Trinidad-born US-based rapper Nicki Minaj has doxxed local reporter Sharlene Rampersad for trying to locate and interview her cousin and his friend, who were referenced in a viral tweet early this week. Yesterday, the rapper shared Rampersad’s phone number on her Instagram stories, while threatening the journalist, saying “her days are (expletive deleted) numbered.”
On Monday the rapper, whose real name is Onika Maraj-Petty, tweeted that her cousin didn’t want to take the COVID-19 vaccine because his friend’s testicles became swollen after he received the vaccine here in T&T. She also claimed this man’s fiancée called off their impending wedding as a result of this.
The tweet went viral, generating a lot of interest online and making its way through international media channels. The story has been covered by CNN, Fox News and the BBC and both entertainment and news programmes have covered the evolving story in one form or the other for the past week.
Guardian Media reporter Rampersad was tasked with trying to locate Minaj’s cousin, his friend or even the fiancée.
On Thursday, Rampersad went to Penal to try and track the men down, a search that continued yesterday. Rampersad said she got in contact with someone related to the rapper’s friend and wrapped up the search by midday and returned to Guardian Media’s Offices in Port-of-Spain. It was there she first noticed that something was up.
“I started to get a lot of notifications on Twitter. When I eventually checked it, because I was doing other stories as well, I realised that Nicki Minaj is responding to me on Twitter,” Rampersad said.
What Minaj did was share Rampersad’s actual phone number in her Instagram stories, saying, “Threatening my family in Trinidad won’t bode well for you.”
Minaj also used sexually explicit slurs to address the journalist.
That was enough to empower Minaj’s fans to call Rampersad’s phone hundreds of times, many with threatening calls.
“They’ve told me to kill myself. I’ve gotten Whatsapp messages, text messages and messages on telegraph. I deactivated all of my social media except my Twitter,” she said.
While the messages detailed the harm the sender either hoped or intended to enact on Rampersad, what really surprised her was that some of the messages were from relatively close to home.
“To be honest with you, I can take, I guess I can take the threats from the international numbers because they are far away...and when they get over the heat of the moment, they would understand, maybe, that I meant no harm to her relatives,” she said.
“The locals who have chimed in to threaten, to call me, to harass me, I don’t appreciate that. It makes me fear for my safety here, which I should not have to do.”
Publicist Tenille Clarke says this is not the first time Minaj has spread misinformation about Trinidad and Tobago.
“In 2012, Mrs Petty would have incorrectly stated that 250,000 people here were living with AIDS, which our Minister of Tourism at the time, Stephen Cadiz, would have had to vehemently refute.”
Communications and Visibility Advisor Teocah Dove, agreed, “For years now, Nicki Minaj has misrepresented the Trinidadian reality to sell a narrative that she came from rags to riches and was ‘fortunate to get out’.”

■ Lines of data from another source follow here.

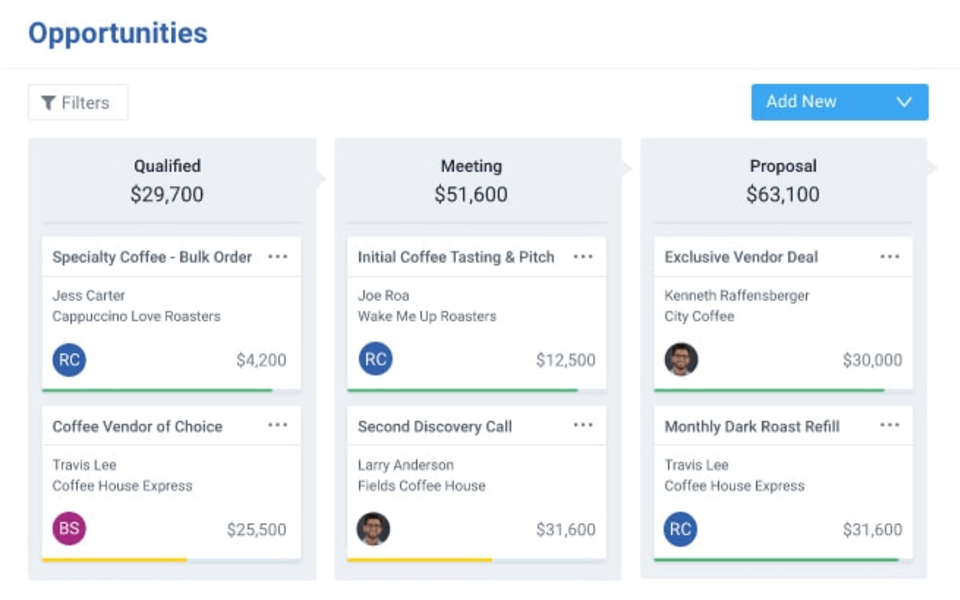Open three-dot menu on Coffee Vendor of Choice

pyautogui.click(x=278, y=426)
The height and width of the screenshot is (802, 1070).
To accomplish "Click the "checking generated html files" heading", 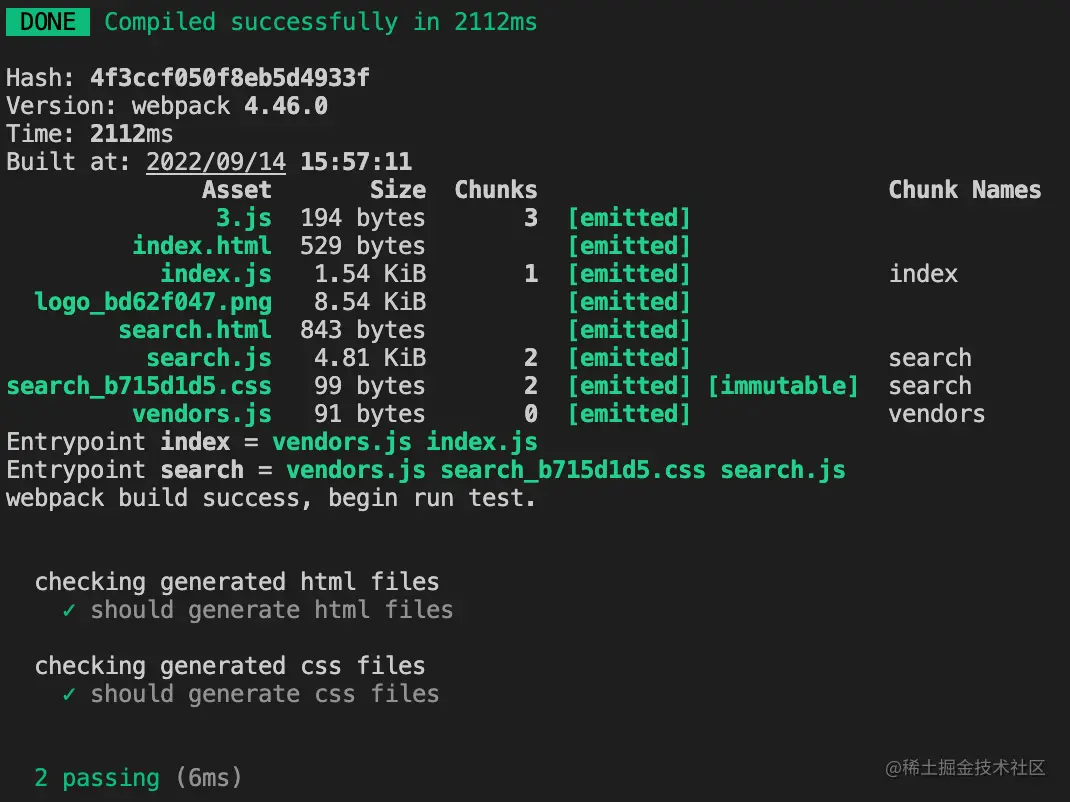I will (x=237, y=582).
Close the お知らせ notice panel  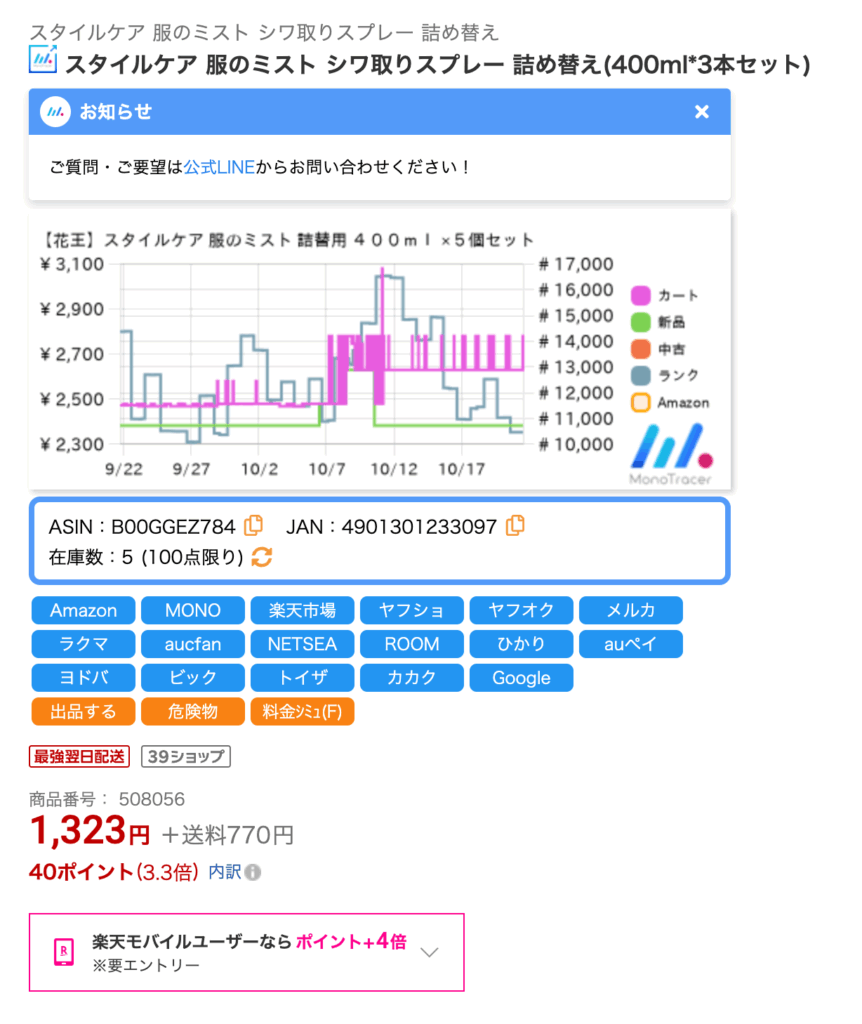(702, 112)
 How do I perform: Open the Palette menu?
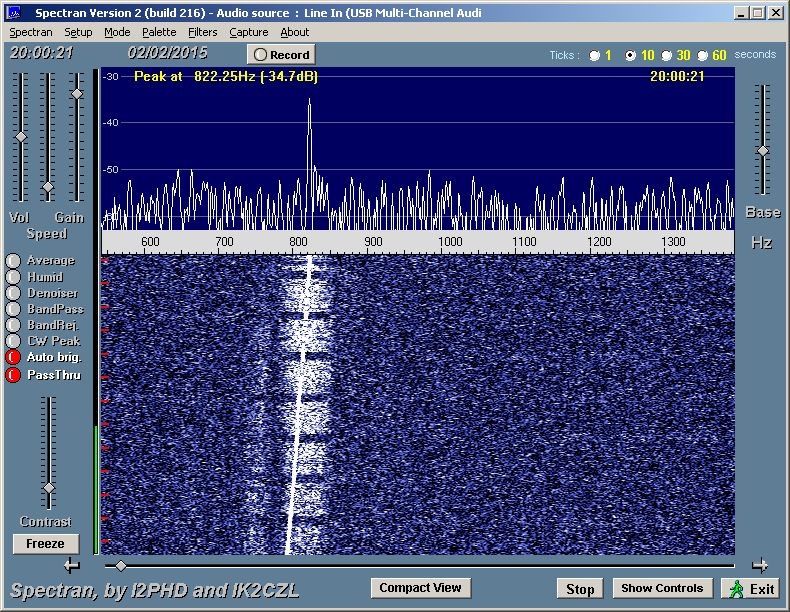[159, 32]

But Clarke also addressed Minaj’s doxxing of Rampersad.
She said, “Doxxing is the antithesis to what journalism represents; it is a nefarious act that can change your life. Not only does it threaten the safety and security of the victim - in this case Ms Rampersad - but wielding that immense power of celebrity to mobilise one’s fan base that cumulatively consists of 220 million people across multiple social media platforms can essentially cripple every aspect of someone’s life.”
Doxxing is the sharing of personal information online with the view to expose and/or threaten the victim. In the United States there are no federal laws that relate to doxxing specifically. However, federal prosecutors in the US can use two federal statutes to sanction doxxers. One forbids making public the private information of “covered” persons, which includes witnesses, jurors and state employees. They can also access laws that forbid the use of electronic communication to harass a person, causing that person emotional distress or to fear for their safety. A federal charge can result in jail time.
After multiple reports both Instagram and Twitter removed Minaj’s posts for going against their community guidelines. International journalism agencies have also been engaged and are monitoring the incident.
Guardian Media Limited has also issued a statement against the rapper’s actions in support of Rampersad.
Following is the statement:
“Today, in the legitimate pursuit of a story that has both local and international interest, one of our journalists was subjected to a range of attacks via social media including death threats. This is unacceptable and we have taken all measures within our control to ensure her safety and security.
At Guardian Media Ltd. we denounce intimidation of journalists in any form. Balanced reporting which presents all perspectives is fundamental to the democratic process and we will continue to champion vigorously the freedom of the press.
The use of aggression on social media to intimidate can have adverse physical and psychological effects on people. As a responsible media house, we encourage others to stand up against this type of behaviour as we can all make a difference in addressing this global challenge posed by the pervasive nature of social media.”